Dataset extract:
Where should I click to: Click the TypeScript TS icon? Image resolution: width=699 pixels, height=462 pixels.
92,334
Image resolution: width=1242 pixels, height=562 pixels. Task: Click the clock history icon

* * *

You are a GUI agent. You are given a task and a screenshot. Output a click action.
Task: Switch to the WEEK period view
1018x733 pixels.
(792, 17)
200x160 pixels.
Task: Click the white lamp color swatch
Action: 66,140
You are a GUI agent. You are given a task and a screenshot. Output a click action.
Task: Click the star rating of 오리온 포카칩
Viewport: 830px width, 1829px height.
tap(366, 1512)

* * *

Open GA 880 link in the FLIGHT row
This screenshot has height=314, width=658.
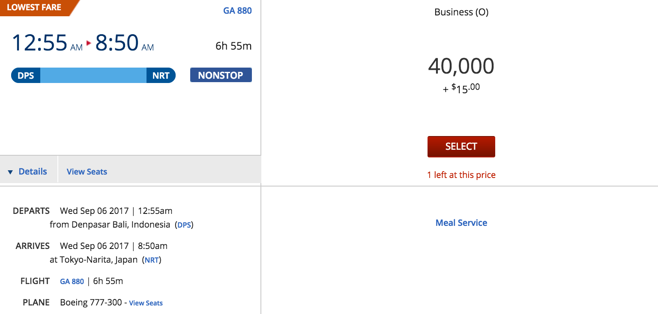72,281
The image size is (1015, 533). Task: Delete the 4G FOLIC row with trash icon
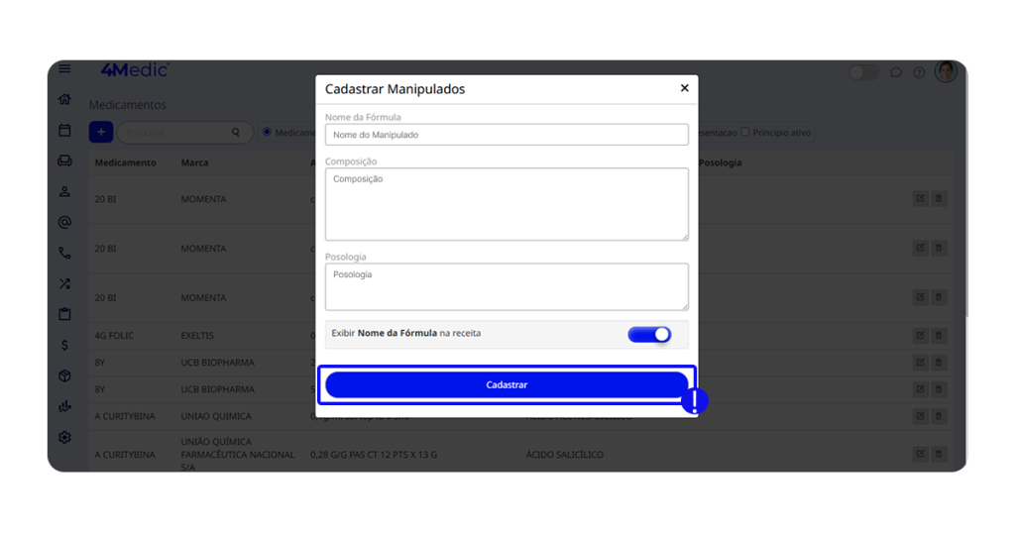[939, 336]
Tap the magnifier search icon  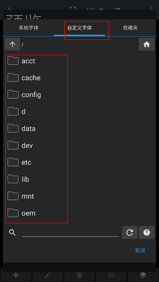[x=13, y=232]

Your task: In the listing above, locate the line containing "Where should I" and the line containing "Image resolution: width=1242". Extract those two lines and every line between them, exactly as written, and only those.

Expected answer:
Where should I click to: Click the TypeScript TS icon? Image resolution: width=699 pixels, height=462 pixels.
92,334
Image resolution: width=1242 pixels, height=562 pixels. Task: Click the clock history icon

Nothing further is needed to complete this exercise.